So I’m a big Seattle Mariners fan. (Don’t judge me.)
Of late, the Mariners have become famous for something called “Chaos Ball,” which is best summed up in the baseball truism “if you put the ball in play good things are going to happen.”
For instance, yesterday the Mariners won a baseball game because a ball was literally thrown through the first baseman’s glove. That just doesn’t happen.
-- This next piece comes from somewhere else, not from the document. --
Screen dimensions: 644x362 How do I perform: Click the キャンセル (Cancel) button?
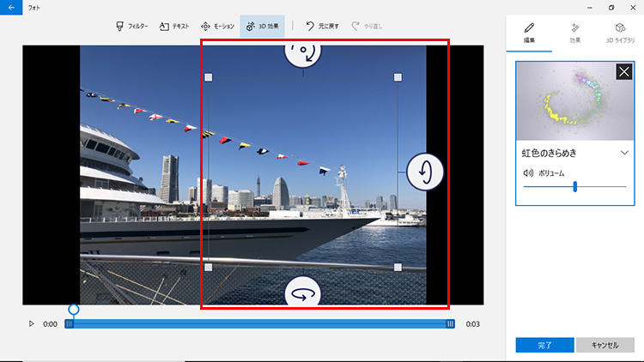pos(605,345)
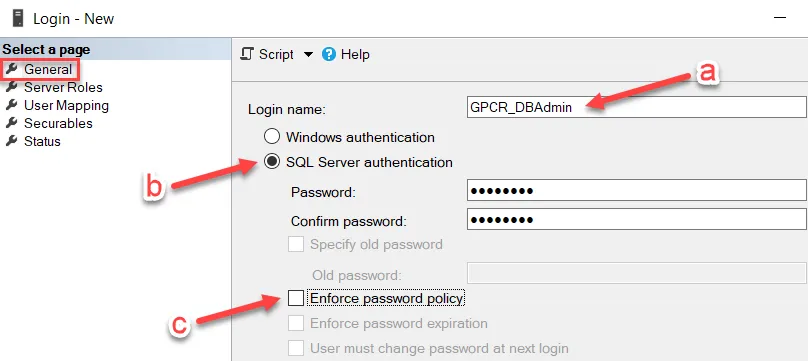Click the Status page wrench icon
Screen dimensions: 808x361
tap(12, 141)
This story is a bit like that.
In JOHNSON v. CHARTER COMMUNICATIONS, INC, Slip Copy2022 WL 2643980 (N.D. Cal. July 8, 2022) a defendant filed a motion for dismissal for lack of personal jurisdiction. The argument was simple enough–neither they nor any of their vendors had made the challenged calls. So they had not availed themselves of the Court’s jurisdiction.
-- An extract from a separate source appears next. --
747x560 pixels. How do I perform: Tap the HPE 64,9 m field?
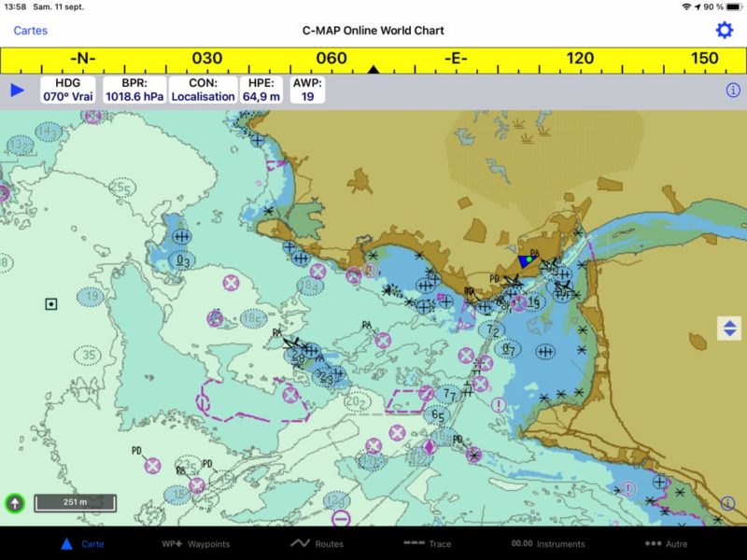261,91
While that seems straightforward enough, because the issue of jurisdiction turned on a “foundational fact”–i.e. whether something had taken place with respect to California–all the Plaintiff had to do was oppose with a declaration stating she had received the phone call she described in the complaint. In other words the motion had about a 0.001% chance of success.
About the odds of a ball going through a first baseman’s glove at a critical juncture in a baseball game.
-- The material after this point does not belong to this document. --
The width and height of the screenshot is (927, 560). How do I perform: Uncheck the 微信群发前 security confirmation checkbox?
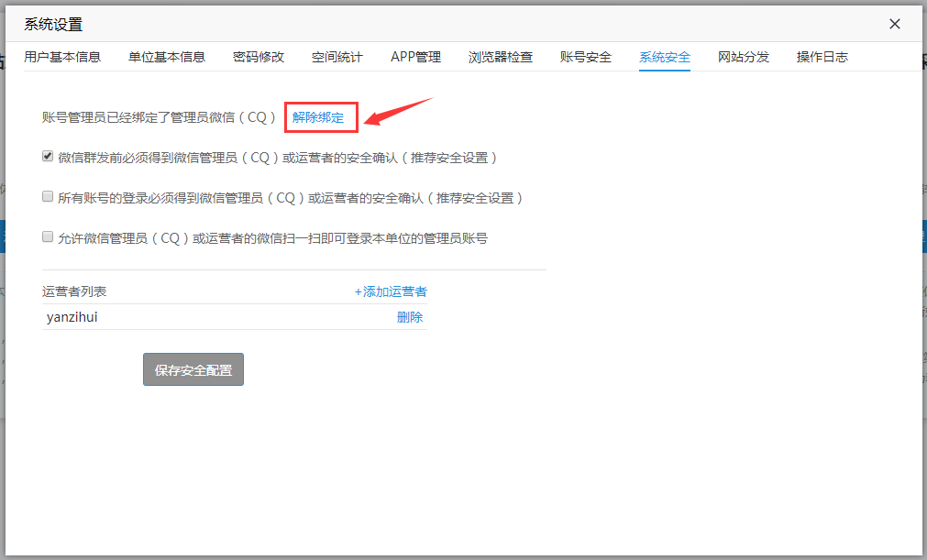pyautogui.click(x=48, y=157)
For reasons I can’t chalk up to anything other than “Chaos Ball” the Plaintiff simply flubbed it. They failed to submit a declaration and the Court was compelled to dismiss the suit, although it did so only after making a cautious record:
“If [Guss] had filed affidavits or declarations in response,” the Court “would have been obligated to resolve conflicting statements in [Guss’s] favor. But [Guss] filed no affidavits or declarations in response.” LNS Enterprises LLC v. Cont’l Motors, Inc., 22 F.4th 852, 858 (9th Cir. 2022) (internal citation omitted). And because Guss filed no affidavit at all (presumably because her counsel believed she did not have to), “[t]he relevant uncontroverted record … includes [Spectrum’s] rebuttals to [Guss’s] allegations.” Id.; see also Toy, 2019 WL 1904215, at *3 (“[B]ecause the Court ‘may not assume the truth of allegations in a pleading which are contradicted by affidavit,’ the Court must accept [Patnekar]’s account of [Spectrum’s] activities.” (quoting CollegeSource, Inc., 653 F.3d at 1073))… Instead, this is what the Ninth Circuit described in Data Disc as the “relatively easy” case in which the plaintiff, for whatever reason, filed no sworn affidavit in response to the other side’s submission contradicting the complaint. 557 F.2d at 1284. Under these circumstances, the uncontroverted record – including Spectrum’s disavowals – defeats Guss’s efforts to establish specific personal jurisdiction.
All Plaintiff had to do was file a declaration to win. And she didn’t do it.
I’m not saying I’d encourage the filing of a motion that would never be granted unless the other side screwed up. But, then again, good things do happen when you put the ball in play.